Venn diagram for expression, tissue overlap and LPS-modulation of (A) lincRNAs and (B) protein-coding genes in adipose (yellow, left) and blood (blue, right) of subject A.

Figure 3. Validation and replication for LPS modulated lincRNAs

Data for (A) blood lincRNAs, linc-ARFIP1-4 and linc-CMC1-2 as well as (B) adipose lincRNAs, linc-DMRT2 and linc-POTED8 are shown. (i) Genome browser views of RNA-seq data before and after LPS in subject A. (ii) Quantitative real-time PCR (qRT-PCR) validation of lincRNA in tissue of subject A. (iii) qRT-PCR replication of lincRNA in tissues of subject B-G (subject G blood sample failed). For (ii) and (iii) expression data are presented as bar-graphs of relative fold-change compared with pre-LPS. The delta CT’s represent the median cycle threshold for lincRNAs relative to B-actin mRNA as the reference in each sample.
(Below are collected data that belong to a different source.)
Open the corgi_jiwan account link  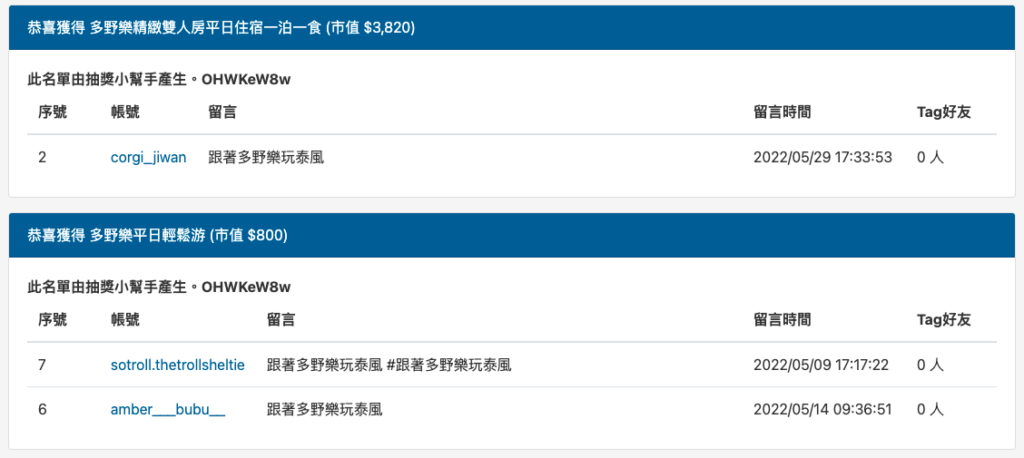[x=148, y=157]
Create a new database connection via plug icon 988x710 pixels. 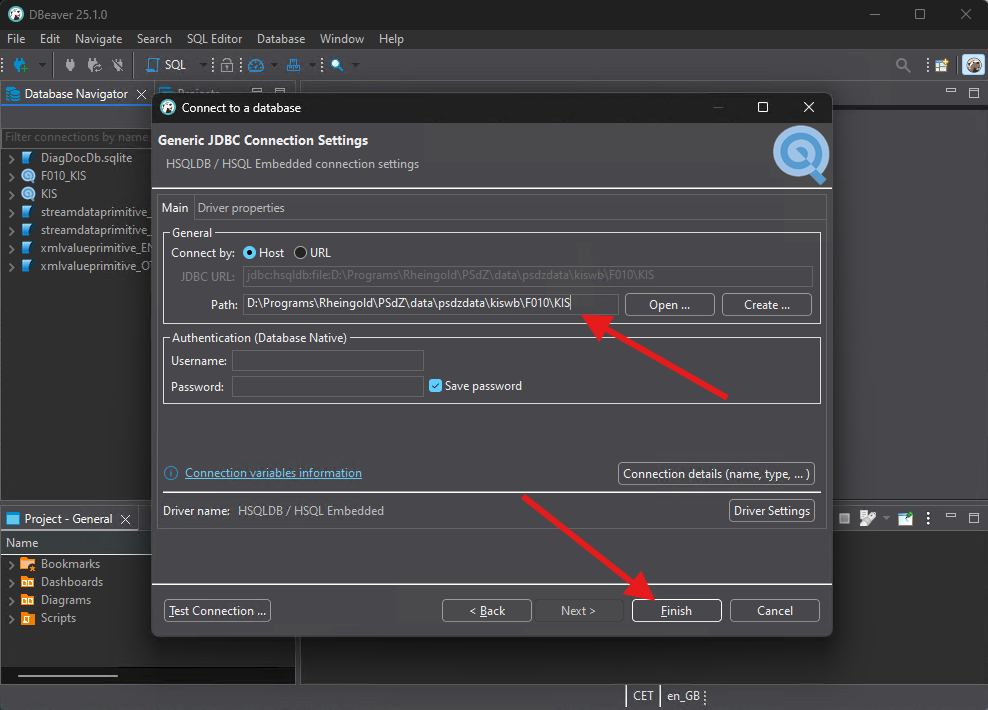click(x=20, y=64)
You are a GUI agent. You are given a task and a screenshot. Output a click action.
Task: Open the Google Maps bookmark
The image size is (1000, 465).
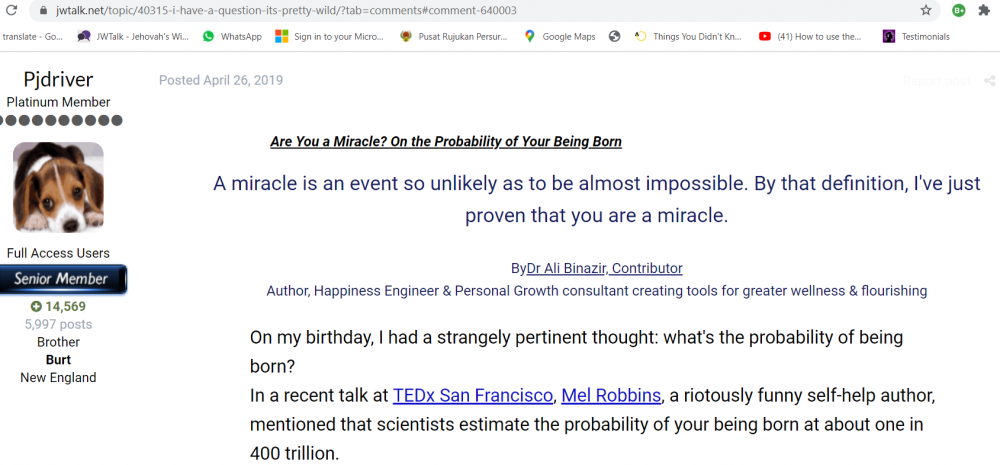[x=560, y=37]
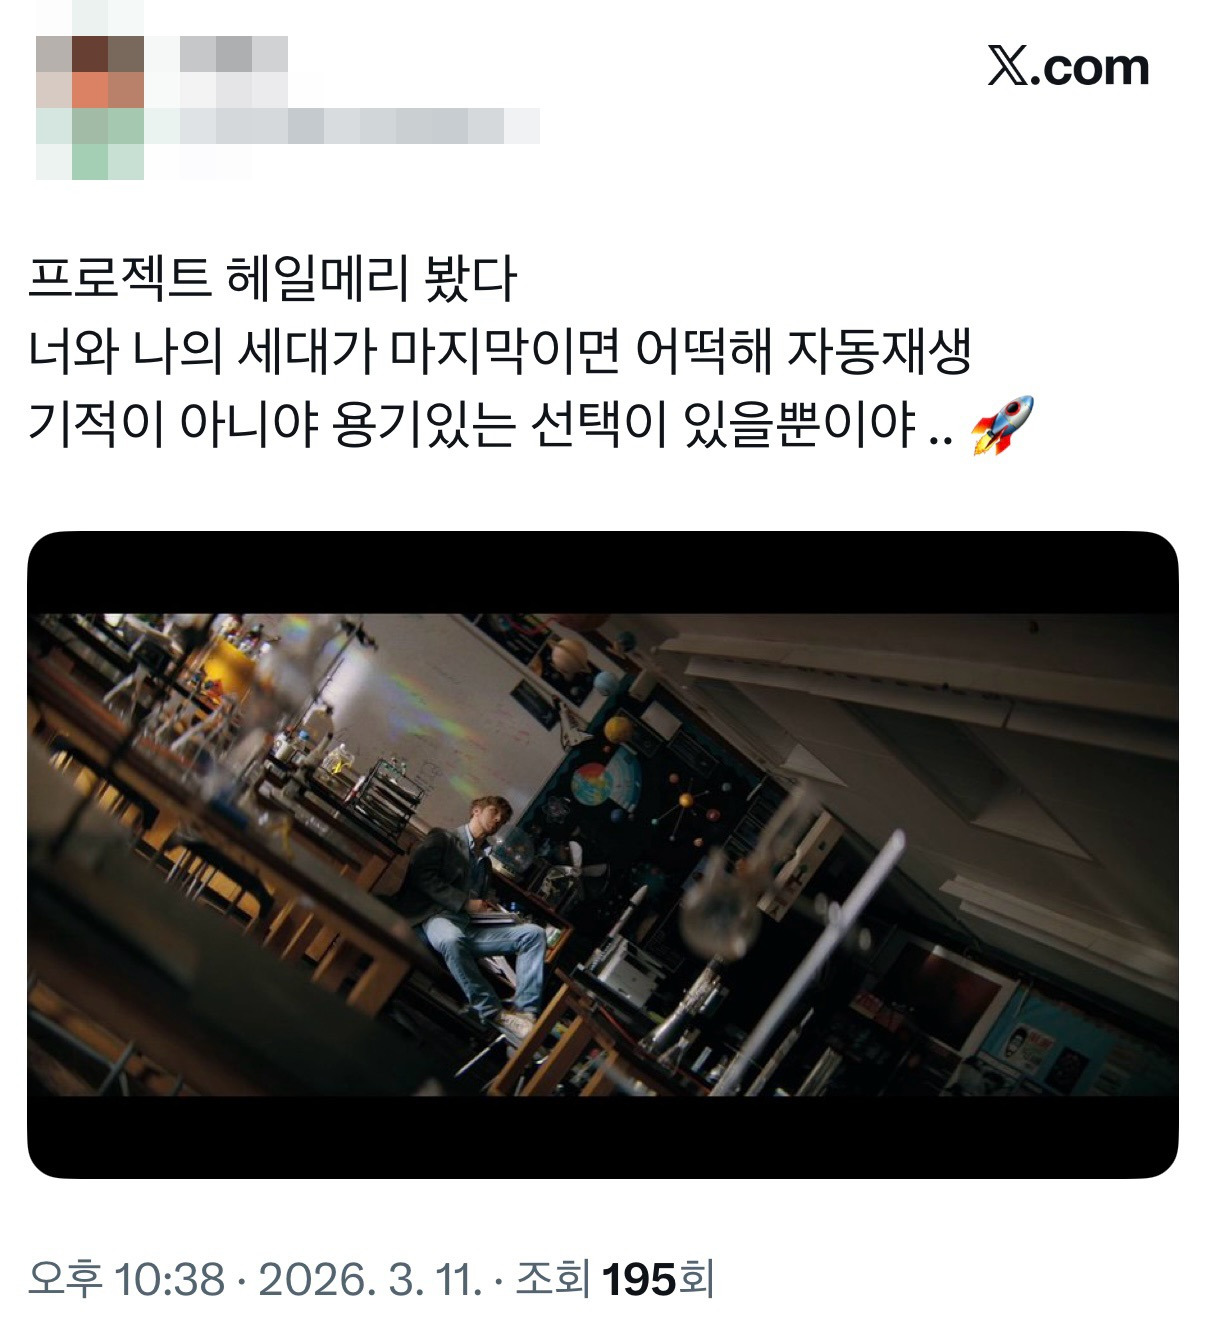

Figure 4. Translational studies of selective LPS-modulated lincRNAs

(A) Human cells; expression of linc-DMRT2, linc-SLC16A7, linc-TP53I1, linc-POTED8, linc-ARFIP1-4, linc-CMC1-2 (by qRT-PCR), in adipocytes, primary human monocytes, macrophages, M1-type macrophages (M1), and M-2 type macrophages (M2). LincRNA expression data are presented as bar graphs of the mean (SD) fold-change in in monocytes, macrophages and M1 or M2 macrophages relative to adipocyte expression; the delta CT’s represent the median cycle threshold for lincRNAs relative to B-actin mRNA as the reference in each sample; (B) Adipose of lean vs. obese subjects; expression (by qRT-PCR) of linc-DMRT2, linc-SLC16A7, linc-TP53I1, linc-POTED8 in subcutaneous adipose of obese (n=12) compared to lean (n=12) humans. LincRNA expression data are presented as bar graphs of the mean (SD) fold-change in obese vs. lean adipose tissue. Linc-DMRT2 (P=0.002) and linc-TP53I1 (P=0.01) expression are suppressed in obesity (Mann Whitney U non-parametric test on the delta CTs). ND=not detected. NA=not assessed.

Figure 5. (A) Genome browser view and (B) linkage disequilibrium plot for the chromosome 12 linc-VWF and VWF regions in European Ancestry

Highlighted linc-VWF SNPs (rs1558324, rs7342306) have genome-wide association with platelet traits in Gieger et al.